# TEXT PROVIDED
= = = = = = =
Wikipedia XML Dump

2014-01-28 Thread kevingloveruk
Hi

I have downloaded and unzipped the xml dump of Wikipedia (40+GB). I want to use 
Python and the SAX module (running under Windows 7) to carry out off-line 
phrase-searches of Wikipedia and to return a count of the number of hits for 
each search. Typical phrase-searches might be of the dog and dog's.

I have some limited prior programming experience (from many years ago) and I am 
currently learning Python from a course of YouTube tutorials. Before I get much 
further, I wanted to ask:

Is what I am trying to do actually feasible?

Are there any example programs or code snippets that would help me?

Any advice or guidance would be gratefully received.

Best regards,
Kevin Glover
-- 
https://mail.python.org/mailman/listinfo/python-list


Re: Wikipedia XML Dump

2014-01-28 Thread Rustom Mody
On Tuesday, January 28, 2014 5:15:32 PM UTC+5:30, Kevin Glover wrote:
 Hi

 I have downloaded and unzipped the xml dump of Wikipedia (40+GB). I want to 
 use Python and the SAX module (running under Windows 7) to carry out off-line 
 phrase-searches of Wikipedia and to return a count of the number of hits for 
 each search. Typical phrase-searches might be of the dog and dog's.

 I have some limited prior programming experience (from many years ago) and I 
 am currently learning Python from a course of YouTube tutorials. Before I get 
 much further, I wanted to ask:

 Is what I am trying to do actually feasible?

Cant really visualize what youve got...
When you 'download' wikipedia what do you get?
One 40GB file?
A zillion files?
Some other database format?

Another point:
sax is painful to use compared to full lxml (dom)
But then sax is the only choice when files cross a certain size
Thats why the above question

Also you may want to explore nltk
-- 
https://mail.python.org/mailman/listinfo/python-list


Re: Wikipedia XML Dump

2014-01-28 Thread Skip Montanaro
 Another point:
 sax is painful to use compared to full lxml (dom)
 But then sax is the only choice when files cross a certain size
 Thats why the above question

No matter what the choice of XML parser, I suspect you'll want to
convert it to some other form for processing.

Skip
-- 
https://mail.python.org/mailman/listinfo/python-list


Re: Wikipedia XML Dump

2014-01-28 Thread Kevin Glover
Thanks for the comments, guys. The Wikipedia download is a single XML document, 
43.1GB. Any further thoughts?
= = = = = = =
# COMPLETE THE FOLLOWING
(1) In the Wikipedia XML dump thread, list every question Rustom Mody asks in his own words, leaving out the text he quotes from the first post.
(2) Please set down word for word the part of the Wikipedia XML dump thread that opens with the words containing "2014-01-28 Thread Skip" and closes with "form for processing.".

# DATA SEGMENT
= = = = = = =
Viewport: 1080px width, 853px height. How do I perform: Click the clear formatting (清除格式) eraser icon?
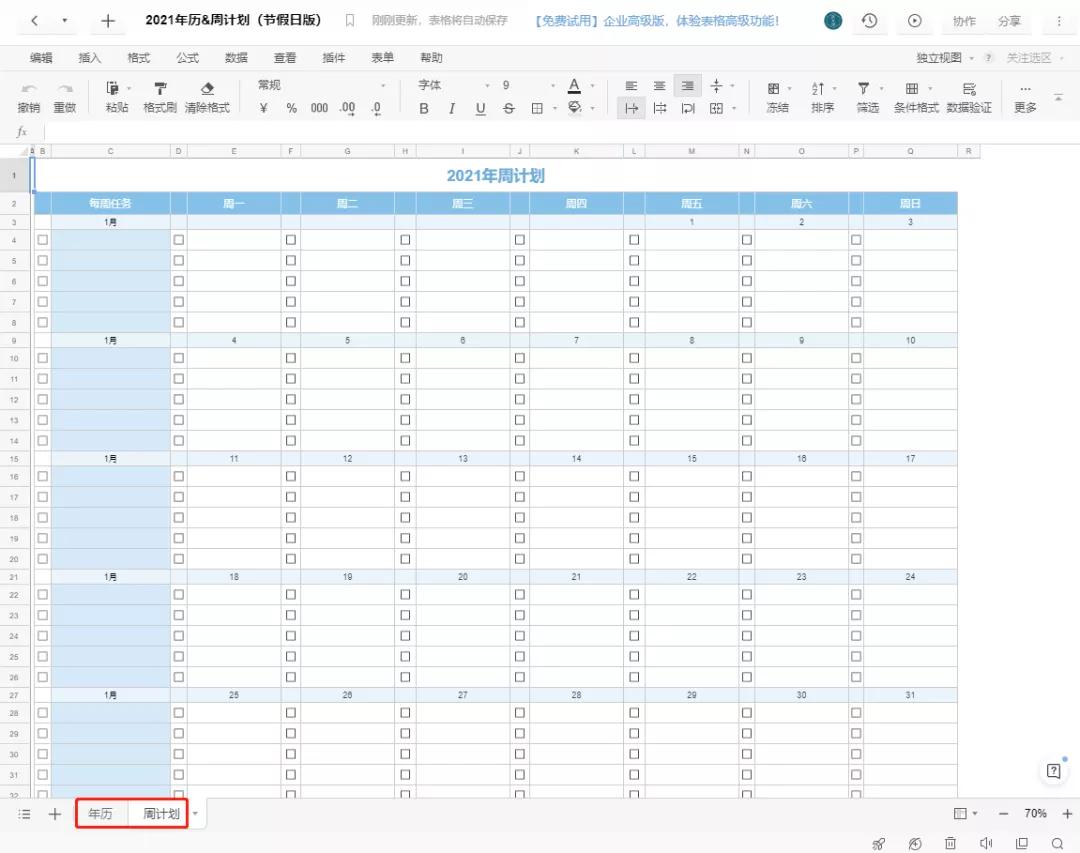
= = = = = = =
# ANSWERS
(1)
- When you 'download' wikipedia what do you get?
- One 40GB file?
- A zillion files?
- Some other database format?

(2)
2014-01-28 Thread Skip Montanaro
 Another point:
 sax is painful to use compared to full lxml (dom)
 But then sax is the only choice when files cross a certain size
 Thats why the above question

No matter what the choice of XML parser, I suspect you'll want to
convert it to some other form for processing.